Chronic inflammation is both a driver and suppressor of cancer depending on context. Key players—NF-κB, IL-6, STAT3, TAMs, MDSCs, and Tregs—orchestrate a tumor-permissive microenvironment. Immunotherapy, particularly immune checkpoint inhibitors, has revolutionized treatment, but responses remain heterogeneous. This review examines mechanisms of inflammation-driven cancer, translational efforts targeting inflammatory pathways, and clinical strategies integrating immunotherapy with anti-inflammatory agents and biomarkers. Emerging technologies—AI, microbiome modulation, single-cell omics, and gene editing—promise to refine precision therapy and overcome resistance.
Introduction
Since Virchow’s 19th-century observation, inflammation has been validated as a hallmark of cancer. Up to 20% of cancers are linked to chronic infections, autoimmunity, or environmental exposures. Inflammation drives all stages of tumorigenesis and modulates therapeutic response. This review synthesizes mechanistic, translational, and clinical advances in the cancer–inflammation axis.
Mechanistic Insights
Signaling Pathways: NF-κB and STAT3 promote survival, angiogenesis, and immunosuppression. COX-2/PGE2 drives proliferation and MDSC recruitment.
Immune Cells: TAMs (M2-polarized), MDSCs, Tregs, and N2 neutrophils suppress anti-tumor immunity. Single-cell analyses reveal heterogeneity and therapeutic targets.

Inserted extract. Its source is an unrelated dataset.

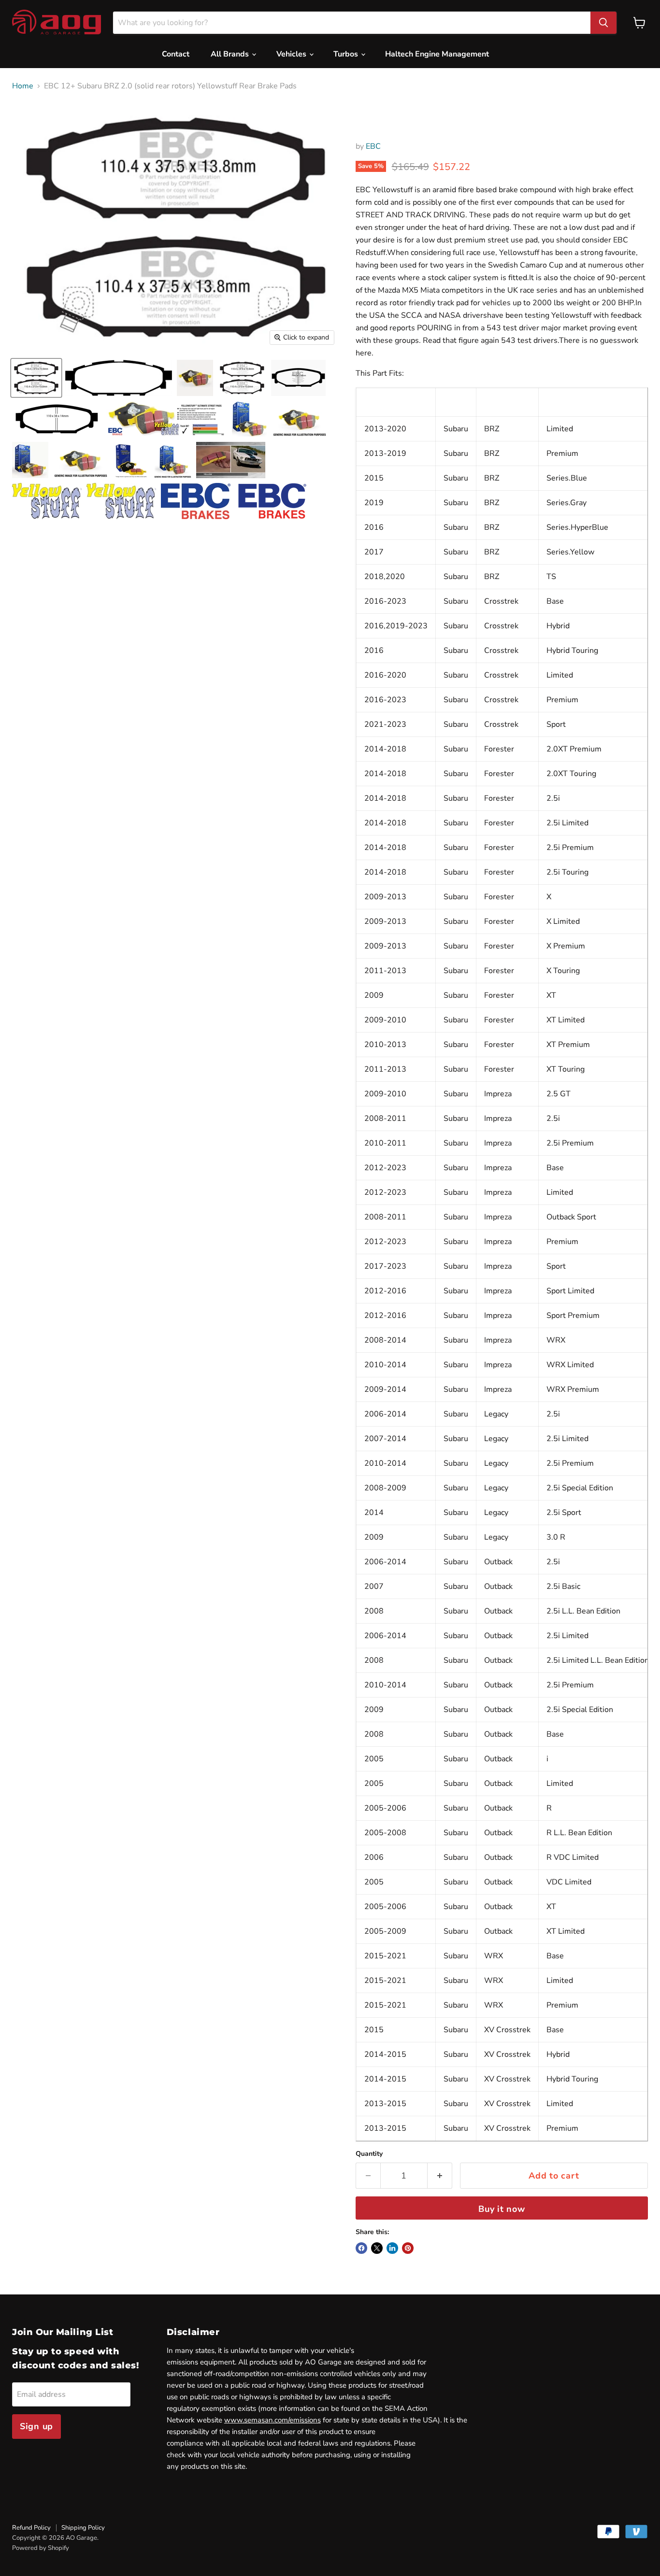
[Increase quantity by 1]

Additional Pathways: NLRP3 inflammasome and epigenetic modifications perpetuate inflammatory cycles.
Cancer-Specific Examples:
CRC: Dysbiosis, NF-κB/STAT3 activation, NLRP3 correlates with poor prognosis.
Lung Cancer: Tobacco/air pollution trigger COX-2/PGE2 and IL-6/STAT3; KRAS mutations amplify immunosuppression.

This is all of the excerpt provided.